O sistema da Receita Federal sabe exatamente quanto entra e quanto sai da sua conta via Pix. O problema não é receber o dinheiro, mas sim não conseguir provar a origem dele.
Aqui estão os três erros que mais levam autônomos para a malha fina:
- Dinheiro sem lastro (O "Pix Fantasma"): Você recebe R$ 1.500 de um cliente pela pintura de uma casa, R$ 800 por um conserto de computador ou R$ 2.000 por uma consultoria. O dinheiro entra, mas não há nenhum documento legal que comprove que aquilo foi fruto de um trabalho.
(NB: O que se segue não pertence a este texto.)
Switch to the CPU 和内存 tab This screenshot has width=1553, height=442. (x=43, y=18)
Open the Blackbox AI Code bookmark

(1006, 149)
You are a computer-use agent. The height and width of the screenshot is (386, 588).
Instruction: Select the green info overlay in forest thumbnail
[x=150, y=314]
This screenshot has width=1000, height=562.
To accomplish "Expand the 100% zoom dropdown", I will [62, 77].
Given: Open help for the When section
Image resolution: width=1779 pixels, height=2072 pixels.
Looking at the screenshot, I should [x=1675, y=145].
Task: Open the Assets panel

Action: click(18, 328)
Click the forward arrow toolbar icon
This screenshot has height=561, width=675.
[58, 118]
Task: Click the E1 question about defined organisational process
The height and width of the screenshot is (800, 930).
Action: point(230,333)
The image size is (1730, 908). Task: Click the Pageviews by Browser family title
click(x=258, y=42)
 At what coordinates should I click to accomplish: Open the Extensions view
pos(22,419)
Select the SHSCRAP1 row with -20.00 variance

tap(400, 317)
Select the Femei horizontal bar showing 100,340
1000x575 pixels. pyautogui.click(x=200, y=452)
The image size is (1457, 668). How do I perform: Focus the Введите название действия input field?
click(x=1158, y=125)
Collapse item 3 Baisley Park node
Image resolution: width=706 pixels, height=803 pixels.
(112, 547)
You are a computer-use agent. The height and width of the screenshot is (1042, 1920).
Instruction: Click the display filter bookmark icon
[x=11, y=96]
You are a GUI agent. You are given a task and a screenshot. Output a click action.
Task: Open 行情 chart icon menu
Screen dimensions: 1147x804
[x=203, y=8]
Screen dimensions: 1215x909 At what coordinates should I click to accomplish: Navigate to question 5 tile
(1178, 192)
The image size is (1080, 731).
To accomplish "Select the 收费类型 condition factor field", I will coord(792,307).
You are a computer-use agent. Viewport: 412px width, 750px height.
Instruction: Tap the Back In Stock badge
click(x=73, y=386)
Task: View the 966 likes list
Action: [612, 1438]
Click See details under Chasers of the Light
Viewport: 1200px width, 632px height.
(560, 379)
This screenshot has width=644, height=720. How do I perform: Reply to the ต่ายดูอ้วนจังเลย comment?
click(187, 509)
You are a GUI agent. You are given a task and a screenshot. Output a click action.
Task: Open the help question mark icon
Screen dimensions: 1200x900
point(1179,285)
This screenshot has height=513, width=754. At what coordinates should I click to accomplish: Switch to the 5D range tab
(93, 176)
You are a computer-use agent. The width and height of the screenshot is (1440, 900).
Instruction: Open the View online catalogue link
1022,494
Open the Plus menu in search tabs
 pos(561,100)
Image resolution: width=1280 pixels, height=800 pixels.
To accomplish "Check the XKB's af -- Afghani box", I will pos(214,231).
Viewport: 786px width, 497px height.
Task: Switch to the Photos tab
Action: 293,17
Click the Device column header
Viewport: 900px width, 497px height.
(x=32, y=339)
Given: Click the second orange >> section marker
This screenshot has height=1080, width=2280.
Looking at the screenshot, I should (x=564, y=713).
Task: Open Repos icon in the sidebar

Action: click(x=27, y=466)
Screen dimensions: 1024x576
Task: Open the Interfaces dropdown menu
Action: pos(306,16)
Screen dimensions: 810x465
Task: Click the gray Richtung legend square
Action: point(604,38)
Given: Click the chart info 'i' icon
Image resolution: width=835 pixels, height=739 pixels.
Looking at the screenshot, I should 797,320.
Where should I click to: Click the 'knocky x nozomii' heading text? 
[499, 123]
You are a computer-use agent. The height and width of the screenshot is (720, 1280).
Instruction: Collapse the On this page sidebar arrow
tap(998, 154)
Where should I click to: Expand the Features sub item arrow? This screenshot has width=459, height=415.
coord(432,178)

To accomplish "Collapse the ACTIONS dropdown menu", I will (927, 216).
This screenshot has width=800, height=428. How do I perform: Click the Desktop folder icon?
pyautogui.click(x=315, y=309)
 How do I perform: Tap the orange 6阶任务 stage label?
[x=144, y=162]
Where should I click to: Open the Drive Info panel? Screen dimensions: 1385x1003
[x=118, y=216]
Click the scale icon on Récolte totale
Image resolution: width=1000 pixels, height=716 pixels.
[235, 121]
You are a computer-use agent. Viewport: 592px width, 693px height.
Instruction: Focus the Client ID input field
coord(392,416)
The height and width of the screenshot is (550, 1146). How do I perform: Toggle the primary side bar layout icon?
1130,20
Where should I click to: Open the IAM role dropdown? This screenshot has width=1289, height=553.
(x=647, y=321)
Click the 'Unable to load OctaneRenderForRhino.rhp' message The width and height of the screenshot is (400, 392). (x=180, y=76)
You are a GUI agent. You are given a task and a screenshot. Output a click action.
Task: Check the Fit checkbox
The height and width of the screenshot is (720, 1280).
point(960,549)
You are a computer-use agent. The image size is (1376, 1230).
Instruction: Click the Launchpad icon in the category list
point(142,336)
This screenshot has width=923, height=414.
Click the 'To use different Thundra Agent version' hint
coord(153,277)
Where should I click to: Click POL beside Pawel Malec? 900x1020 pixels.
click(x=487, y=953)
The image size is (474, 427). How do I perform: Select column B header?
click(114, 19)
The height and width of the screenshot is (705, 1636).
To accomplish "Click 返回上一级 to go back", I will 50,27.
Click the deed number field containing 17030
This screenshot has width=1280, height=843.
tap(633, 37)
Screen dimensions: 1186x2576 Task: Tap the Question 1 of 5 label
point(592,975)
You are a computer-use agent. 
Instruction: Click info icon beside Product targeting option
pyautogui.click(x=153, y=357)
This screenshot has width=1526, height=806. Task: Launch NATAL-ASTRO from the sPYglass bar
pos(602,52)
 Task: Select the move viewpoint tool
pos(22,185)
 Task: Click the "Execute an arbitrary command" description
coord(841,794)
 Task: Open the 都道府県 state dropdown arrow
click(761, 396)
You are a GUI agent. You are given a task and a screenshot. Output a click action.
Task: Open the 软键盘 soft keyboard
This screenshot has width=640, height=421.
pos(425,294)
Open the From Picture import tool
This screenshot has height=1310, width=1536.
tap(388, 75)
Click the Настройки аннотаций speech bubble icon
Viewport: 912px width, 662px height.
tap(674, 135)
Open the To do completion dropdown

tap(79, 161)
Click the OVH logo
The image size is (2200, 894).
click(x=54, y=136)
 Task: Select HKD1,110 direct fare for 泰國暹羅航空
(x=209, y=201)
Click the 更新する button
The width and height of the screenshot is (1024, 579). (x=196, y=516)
Para o leão, isso é aumento de patrimônio não justificado.
- A bagunça entre CPF e CNPJ: Muitos MEIs recebem o pagamento dos clientes na conta pessoal (Pessoa Física) em vez da conta da empresa. Quando o cruzamento de dados acontece, a Receita entende que a pessoa física teve um rendimento alto não declarado, gerando multas pesadas.
- Receber sem especificar o "Referente a": Deixar o governo tentar adivinhar de onde veio o seu dinheiro é o caminho mais rápido para ter as contas travadas. Uma transação comercial precisa de uma descrição clara sobre qual serviço foi prestado.